Operasi Besar Polisi Kamboja Bongkar Markas Scam Online di Bavet

Polisi Kamboja Melancarkan Operasi Penggerebekan Skala Besar terhadap Pusat Penipuan Daring di Bavet

Polisi Kamboja melancarkan operasi penggerebekan skala besar terhadap pusat penipuan daring di wilayah Bavet, Provinsi Svay Rieng, pada Sabtu, 31 Januari 2026. Operasi ini menjadi bagian dari upaya serius pemerintah Kamboja dalam memberantas kejahatan siber yang semakin meresahkan dan berdampak lintas negara.

Penggerebekan dilakukan secara terkoordinasi dengan melibatkan aparat keamanan bersenjata lengkap. Sejumlah gedung yang diduga menjadi pusat aktivitas penipuan daring disisir secara menyeluruh. Lokasi-lokasi tersebut diketahui beroperasi secara tertutup dan memiliki sistem keamanan ketat.

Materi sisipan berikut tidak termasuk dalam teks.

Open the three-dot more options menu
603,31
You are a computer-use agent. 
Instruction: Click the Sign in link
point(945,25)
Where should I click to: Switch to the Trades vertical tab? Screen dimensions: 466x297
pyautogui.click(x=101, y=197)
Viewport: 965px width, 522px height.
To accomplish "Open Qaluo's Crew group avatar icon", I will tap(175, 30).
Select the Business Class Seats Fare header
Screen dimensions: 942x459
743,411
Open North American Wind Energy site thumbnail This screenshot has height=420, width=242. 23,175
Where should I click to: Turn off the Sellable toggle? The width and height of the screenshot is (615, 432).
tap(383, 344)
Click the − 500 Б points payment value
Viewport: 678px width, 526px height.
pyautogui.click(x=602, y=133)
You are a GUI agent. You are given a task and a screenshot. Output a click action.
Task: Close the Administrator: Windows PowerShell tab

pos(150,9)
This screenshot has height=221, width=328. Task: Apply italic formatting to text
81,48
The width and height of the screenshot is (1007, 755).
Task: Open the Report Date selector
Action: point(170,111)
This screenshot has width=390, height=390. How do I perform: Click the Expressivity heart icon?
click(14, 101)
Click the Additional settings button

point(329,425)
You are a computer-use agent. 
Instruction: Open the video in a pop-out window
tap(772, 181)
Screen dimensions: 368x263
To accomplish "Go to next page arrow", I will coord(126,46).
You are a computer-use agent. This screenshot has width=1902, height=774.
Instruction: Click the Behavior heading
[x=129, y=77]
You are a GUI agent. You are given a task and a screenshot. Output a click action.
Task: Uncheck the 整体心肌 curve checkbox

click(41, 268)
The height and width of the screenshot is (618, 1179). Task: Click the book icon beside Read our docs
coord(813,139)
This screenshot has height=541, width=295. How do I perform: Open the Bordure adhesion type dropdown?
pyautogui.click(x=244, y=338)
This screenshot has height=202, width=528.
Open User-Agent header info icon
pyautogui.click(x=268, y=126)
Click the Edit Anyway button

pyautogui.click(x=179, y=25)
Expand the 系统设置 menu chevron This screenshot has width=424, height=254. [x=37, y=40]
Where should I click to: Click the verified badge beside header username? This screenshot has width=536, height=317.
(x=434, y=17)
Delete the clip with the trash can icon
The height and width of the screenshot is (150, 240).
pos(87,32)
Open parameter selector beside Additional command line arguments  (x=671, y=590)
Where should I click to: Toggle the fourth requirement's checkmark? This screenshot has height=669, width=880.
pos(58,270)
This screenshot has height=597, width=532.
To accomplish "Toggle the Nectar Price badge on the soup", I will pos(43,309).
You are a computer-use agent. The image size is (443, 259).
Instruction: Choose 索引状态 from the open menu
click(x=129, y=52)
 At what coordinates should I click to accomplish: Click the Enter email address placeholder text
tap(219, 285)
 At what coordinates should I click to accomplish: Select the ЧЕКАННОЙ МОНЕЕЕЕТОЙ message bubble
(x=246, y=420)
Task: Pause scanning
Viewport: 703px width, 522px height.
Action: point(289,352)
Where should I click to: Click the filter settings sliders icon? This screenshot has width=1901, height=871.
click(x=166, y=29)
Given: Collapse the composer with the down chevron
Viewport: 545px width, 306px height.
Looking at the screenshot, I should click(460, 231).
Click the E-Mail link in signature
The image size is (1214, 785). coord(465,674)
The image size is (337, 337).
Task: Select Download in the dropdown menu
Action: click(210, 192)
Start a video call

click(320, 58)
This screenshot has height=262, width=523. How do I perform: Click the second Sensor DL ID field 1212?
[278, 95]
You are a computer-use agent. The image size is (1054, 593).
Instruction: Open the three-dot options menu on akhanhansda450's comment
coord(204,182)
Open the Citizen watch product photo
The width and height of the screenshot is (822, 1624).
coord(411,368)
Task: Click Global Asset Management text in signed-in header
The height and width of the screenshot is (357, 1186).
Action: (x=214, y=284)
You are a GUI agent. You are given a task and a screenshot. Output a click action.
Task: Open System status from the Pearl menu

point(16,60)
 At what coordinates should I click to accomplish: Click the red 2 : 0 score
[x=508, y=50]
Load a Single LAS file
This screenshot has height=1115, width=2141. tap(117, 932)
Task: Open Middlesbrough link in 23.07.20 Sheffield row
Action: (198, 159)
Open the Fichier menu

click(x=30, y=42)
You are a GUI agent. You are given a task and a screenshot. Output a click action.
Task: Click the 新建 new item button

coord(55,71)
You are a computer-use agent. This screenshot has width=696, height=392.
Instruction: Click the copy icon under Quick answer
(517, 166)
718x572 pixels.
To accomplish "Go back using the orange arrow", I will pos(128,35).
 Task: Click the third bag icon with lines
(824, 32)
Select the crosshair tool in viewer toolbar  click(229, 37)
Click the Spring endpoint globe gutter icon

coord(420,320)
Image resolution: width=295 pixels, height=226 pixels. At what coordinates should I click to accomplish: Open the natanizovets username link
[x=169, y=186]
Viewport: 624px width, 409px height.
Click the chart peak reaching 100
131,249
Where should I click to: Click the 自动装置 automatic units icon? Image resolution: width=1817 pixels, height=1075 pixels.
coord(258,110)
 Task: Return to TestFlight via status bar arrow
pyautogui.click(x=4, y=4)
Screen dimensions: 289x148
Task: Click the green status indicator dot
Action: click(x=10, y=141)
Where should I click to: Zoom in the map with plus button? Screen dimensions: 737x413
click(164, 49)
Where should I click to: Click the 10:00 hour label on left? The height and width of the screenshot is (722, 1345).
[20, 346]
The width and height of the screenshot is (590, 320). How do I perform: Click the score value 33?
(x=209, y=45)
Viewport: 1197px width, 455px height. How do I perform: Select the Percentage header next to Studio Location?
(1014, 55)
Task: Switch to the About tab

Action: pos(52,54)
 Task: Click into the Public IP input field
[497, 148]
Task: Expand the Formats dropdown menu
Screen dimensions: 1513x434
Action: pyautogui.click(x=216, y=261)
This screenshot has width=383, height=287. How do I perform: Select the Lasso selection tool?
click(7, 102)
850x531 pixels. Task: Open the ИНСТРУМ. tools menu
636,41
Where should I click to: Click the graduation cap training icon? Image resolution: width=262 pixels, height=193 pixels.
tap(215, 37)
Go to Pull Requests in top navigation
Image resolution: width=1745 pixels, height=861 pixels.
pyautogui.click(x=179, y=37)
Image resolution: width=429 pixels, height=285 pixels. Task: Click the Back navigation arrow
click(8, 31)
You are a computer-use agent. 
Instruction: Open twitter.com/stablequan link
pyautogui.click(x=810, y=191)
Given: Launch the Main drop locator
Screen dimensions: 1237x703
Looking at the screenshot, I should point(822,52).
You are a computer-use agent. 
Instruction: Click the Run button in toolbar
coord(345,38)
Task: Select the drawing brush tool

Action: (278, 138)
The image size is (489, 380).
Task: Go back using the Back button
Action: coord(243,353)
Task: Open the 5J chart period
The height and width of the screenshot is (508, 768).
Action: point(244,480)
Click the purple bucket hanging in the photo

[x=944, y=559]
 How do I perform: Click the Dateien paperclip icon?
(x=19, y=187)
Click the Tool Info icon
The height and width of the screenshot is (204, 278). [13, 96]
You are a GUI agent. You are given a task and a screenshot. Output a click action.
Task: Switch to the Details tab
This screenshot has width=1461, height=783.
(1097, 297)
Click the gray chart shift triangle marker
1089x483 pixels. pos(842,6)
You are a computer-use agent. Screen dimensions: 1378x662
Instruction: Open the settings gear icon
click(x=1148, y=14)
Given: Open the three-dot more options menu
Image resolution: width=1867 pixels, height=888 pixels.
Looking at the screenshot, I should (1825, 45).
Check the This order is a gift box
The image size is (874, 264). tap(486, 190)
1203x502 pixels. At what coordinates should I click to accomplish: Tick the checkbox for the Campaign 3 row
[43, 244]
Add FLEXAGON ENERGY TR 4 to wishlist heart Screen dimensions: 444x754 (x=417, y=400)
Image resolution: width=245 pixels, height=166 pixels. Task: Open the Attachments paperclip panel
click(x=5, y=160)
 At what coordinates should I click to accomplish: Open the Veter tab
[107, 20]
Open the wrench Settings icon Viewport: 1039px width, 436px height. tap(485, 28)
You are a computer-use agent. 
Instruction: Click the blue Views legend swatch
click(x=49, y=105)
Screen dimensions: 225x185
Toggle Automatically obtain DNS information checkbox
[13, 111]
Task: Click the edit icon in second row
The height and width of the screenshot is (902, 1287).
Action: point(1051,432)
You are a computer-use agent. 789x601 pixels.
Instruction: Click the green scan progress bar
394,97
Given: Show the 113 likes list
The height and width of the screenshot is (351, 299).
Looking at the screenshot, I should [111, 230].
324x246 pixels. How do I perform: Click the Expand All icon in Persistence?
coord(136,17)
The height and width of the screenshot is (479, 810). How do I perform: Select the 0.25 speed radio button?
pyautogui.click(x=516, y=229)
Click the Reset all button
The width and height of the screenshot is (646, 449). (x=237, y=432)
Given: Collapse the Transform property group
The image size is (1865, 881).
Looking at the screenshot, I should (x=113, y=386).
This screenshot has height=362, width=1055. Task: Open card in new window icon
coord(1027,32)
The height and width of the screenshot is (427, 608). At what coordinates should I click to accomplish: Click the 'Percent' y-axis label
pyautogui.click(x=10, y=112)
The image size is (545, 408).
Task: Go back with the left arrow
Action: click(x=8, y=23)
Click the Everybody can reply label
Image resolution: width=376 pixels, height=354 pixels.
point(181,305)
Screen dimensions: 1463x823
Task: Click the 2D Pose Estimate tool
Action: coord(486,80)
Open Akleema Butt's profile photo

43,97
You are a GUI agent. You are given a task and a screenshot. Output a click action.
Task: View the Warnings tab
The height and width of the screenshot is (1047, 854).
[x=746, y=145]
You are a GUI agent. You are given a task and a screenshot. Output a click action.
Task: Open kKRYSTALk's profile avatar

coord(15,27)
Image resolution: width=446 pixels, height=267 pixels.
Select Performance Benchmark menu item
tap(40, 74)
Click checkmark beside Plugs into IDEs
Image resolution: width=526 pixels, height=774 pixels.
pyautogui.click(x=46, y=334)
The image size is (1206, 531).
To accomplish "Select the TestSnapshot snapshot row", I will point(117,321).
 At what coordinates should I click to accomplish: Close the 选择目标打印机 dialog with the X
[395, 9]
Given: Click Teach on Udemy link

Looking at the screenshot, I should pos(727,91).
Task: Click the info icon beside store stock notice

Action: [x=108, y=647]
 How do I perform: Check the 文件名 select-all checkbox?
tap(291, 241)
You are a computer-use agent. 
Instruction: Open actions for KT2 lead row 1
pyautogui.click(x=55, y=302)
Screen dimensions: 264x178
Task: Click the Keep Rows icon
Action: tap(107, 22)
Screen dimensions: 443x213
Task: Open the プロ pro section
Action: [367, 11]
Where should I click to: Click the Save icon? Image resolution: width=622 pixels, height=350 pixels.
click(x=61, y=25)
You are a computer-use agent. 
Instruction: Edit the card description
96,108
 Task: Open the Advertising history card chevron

Dari hasil operasi, polisi mengamankan puluhan hingga ratusan orang yang diduga terlibat dalam aktivitas penipuan online. Para terduga pelaku langsung dibawa ke kantor kepolisian untuk pendataan, pemeriksaan identitas, serta pendalaman peran masing-masing dalam jaringan tersebut.

Selain mengamankan para pekerja, aparat juga menyita berbagai barang bukti penting. Di antaranya adalah komputer, ponsel, perangkat jaringan, serta dokumen yang diduga berkaitan dengan aktivitas penipuan digital. Barang bukti tersebut akan dianalisis untuk mengungkap pola kerja dan target korban.

Pusat penipuan daring ini diduga menjalankan berbagai modus kejahatan, mulai dari penipuan investasi palsu, penyamaran sebagai perusahaan resmi, hingga manipulasi korban melalui komunikasi daring. Aktivitas tersebut disebut berlangsung secara terstruktur dengan pembagian tugas yang rapi.

Wilayah Bavet sendiri selama ini dikenal sebagai kawasan strategis yang berbatasan langsung dengan negara lain, sehingga rawan dimanfaatkan oleh jaringan kejahatan lintas negara. Kondisi ini membuat aparat meningkatkan pengawasan dan penindakan secara intensif.

Pihak kepolisian Kamboja menegaskan bahwa operasi semacam ini akan terus dilakukan secara berkelanjutan. Langkah tersebut diharapkan mampu menekan angka kejahatan siber sekaligus memutus mata rantai jaringan penipuan daring yang beroperasi di wilayah Kamboja.

Penggerebekan ini juga menjadi sinyal kuat bahwa pemerintah Kamboja tidak mentoleransi praktik penipuan digital yang merugikan masyarakat internasional. Kerja sama dengan berbagai pihak pun akan terus diperkuat guna memastikan keamanan dunia digital.